Input for this task ::
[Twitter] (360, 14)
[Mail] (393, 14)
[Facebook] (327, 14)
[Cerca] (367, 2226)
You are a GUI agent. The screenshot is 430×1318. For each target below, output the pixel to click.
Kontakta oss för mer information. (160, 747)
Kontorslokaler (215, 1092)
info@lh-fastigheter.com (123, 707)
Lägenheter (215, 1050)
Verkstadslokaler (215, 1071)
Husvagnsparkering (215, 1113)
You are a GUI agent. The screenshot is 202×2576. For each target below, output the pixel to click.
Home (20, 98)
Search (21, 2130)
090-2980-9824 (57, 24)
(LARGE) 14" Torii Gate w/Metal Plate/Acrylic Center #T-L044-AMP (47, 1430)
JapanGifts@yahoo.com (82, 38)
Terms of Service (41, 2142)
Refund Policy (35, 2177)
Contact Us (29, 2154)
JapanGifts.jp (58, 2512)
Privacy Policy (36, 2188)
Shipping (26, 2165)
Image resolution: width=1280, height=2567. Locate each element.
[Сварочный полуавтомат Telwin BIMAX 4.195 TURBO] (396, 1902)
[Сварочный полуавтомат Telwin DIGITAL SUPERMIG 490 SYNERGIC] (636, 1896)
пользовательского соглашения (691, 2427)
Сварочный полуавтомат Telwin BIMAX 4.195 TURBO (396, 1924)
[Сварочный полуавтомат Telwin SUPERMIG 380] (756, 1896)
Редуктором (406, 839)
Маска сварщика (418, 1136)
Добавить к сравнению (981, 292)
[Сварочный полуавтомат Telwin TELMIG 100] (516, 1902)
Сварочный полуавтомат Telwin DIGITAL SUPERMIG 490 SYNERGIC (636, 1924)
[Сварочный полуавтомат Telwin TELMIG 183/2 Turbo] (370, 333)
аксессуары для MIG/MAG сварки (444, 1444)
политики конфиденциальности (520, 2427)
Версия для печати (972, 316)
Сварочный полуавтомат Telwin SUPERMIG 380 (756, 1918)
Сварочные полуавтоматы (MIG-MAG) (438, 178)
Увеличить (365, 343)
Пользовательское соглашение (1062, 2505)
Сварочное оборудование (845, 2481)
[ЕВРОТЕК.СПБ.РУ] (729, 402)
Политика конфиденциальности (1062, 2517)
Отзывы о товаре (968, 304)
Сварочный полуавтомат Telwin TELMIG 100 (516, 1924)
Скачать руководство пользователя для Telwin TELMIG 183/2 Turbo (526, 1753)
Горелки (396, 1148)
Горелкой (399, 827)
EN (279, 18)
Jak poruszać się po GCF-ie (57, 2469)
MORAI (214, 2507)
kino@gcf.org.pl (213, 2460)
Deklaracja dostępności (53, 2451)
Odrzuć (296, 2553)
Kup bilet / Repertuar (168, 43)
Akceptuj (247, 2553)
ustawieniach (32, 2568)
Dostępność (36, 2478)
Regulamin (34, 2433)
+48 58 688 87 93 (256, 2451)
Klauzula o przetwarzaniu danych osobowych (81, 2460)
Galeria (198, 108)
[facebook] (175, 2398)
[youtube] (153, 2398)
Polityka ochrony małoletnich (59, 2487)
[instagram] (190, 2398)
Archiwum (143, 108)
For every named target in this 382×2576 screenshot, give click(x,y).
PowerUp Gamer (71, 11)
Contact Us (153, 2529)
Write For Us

Your goal :: Starting with the line that holds "аксессуары для MIG/MAG сварки (444, 1444)" and ending with the line that holds "Горелкой (399, 827)", retype every line in the data above exactly, and nothing else.

Solution below ::
аксессуары для MIG/MAG сварки (444, 1444)
политики конфиденциальности (520, 2427)
Версия для печати (972, 316)
Сварочный полуавтомат Telwin SUPERMIG 380 (756, 1918)
Сварочные полуавтоматы (MIG-MAG) (438, 178)
Увеличить (365, 343)
Пользовательское соглашение (1062, 2505)
Сварочное оборудование (845, 2481)
[ЕВРОТЕК.СПБ.РУ] (729, 402)
Политика конфиденциальности (1062, 2517)
Отзывы о товаре (968, 304)
Сварочный полуавтомат Telwin TELMIG 100 (516, 1924)
Скачать руководство пользователя для Telwin TELMIG 183/2 Turbo (526, 1753)
Горелки (396, 1148)
Горелкой (399, 827)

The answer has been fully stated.